Only the lines holding the word "right" are wanted; copy each of them from the listing.

######

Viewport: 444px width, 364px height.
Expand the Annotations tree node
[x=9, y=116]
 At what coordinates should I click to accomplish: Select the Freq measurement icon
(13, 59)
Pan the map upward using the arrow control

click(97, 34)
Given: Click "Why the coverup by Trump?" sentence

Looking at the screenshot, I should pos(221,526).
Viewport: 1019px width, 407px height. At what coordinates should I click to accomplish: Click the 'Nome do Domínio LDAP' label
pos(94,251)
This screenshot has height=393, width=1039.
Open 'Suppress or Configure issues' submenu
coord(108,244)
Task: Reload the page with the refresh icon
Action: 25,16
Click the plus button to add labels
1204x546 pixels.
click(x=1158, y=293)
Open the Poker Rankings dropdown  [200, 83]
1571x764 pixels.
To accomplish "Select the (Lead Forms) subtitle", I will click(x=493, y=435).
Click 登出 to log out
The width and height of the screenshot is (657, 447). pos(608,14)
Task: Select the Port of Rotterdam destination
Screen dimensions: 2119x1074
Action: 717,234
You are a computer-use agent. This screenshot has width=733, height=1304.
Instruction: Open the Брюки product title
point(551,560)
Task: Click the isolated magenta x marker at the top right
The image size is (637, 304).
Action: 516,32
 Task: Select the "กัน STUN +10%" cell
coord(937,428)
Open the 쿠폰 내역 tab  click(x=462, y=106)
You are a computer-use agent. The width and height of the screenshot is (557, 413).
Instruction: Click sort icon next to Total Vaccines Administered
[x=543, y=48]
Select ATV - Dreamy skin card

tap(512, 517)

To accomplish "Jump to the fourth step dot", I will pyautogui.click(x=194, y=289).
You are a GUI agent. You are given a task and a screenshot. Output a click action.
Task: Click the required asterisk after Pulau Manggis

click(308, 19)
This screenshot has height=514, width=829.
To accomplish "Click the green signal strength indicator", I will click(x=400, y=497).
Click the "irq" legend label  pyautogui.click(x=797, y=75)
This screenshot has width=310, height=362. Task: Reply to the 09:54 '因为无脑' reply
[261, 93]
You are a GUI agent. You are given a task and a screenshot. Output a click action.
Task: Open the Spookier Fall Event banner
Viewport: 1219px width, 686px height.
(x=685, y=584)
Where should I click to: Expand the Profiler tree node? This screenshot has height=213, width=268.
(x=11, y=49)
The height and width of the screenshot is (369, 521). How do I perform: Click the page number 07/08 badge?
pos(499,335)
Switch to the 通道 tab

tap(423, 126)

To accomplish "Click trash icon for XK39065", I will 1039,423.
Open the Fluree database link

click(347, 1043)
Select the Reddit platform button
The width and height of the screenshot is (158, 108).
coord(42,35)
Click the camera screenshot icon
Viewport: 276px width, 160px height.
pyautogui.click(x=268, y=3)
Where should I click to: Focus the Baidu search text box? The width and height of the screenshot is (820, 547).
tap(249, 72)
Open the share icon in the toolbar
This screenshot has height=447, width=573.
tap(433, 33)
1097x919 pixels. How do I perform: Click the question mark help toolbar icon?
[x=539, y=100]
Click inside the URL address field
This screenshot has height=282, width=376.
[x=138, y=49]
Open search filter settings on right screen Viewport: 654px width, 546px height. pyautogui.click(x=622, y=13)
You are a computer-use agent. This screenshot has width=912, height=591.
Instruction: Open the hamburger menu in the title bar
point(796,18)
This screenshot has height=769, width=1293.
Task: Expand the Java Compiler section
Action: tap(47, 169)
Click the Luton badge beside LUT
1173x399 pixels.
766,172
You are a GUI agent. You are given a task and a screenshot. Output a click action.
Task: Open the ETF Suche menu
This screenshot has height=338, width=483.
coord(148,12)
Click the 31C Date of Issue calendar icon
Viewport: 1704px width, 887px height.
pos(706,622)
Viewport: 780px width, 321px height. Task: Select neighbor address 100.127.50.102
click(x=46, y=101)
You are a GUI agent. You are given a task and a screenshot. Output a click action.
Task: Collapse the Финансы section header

######

FINISHED TASK:
Task: Click the isolated magenta x marker at the top right
Open search filter settings on right screen Viewport: 654px width, 546px height. pyautogui.click(x=622, y=13)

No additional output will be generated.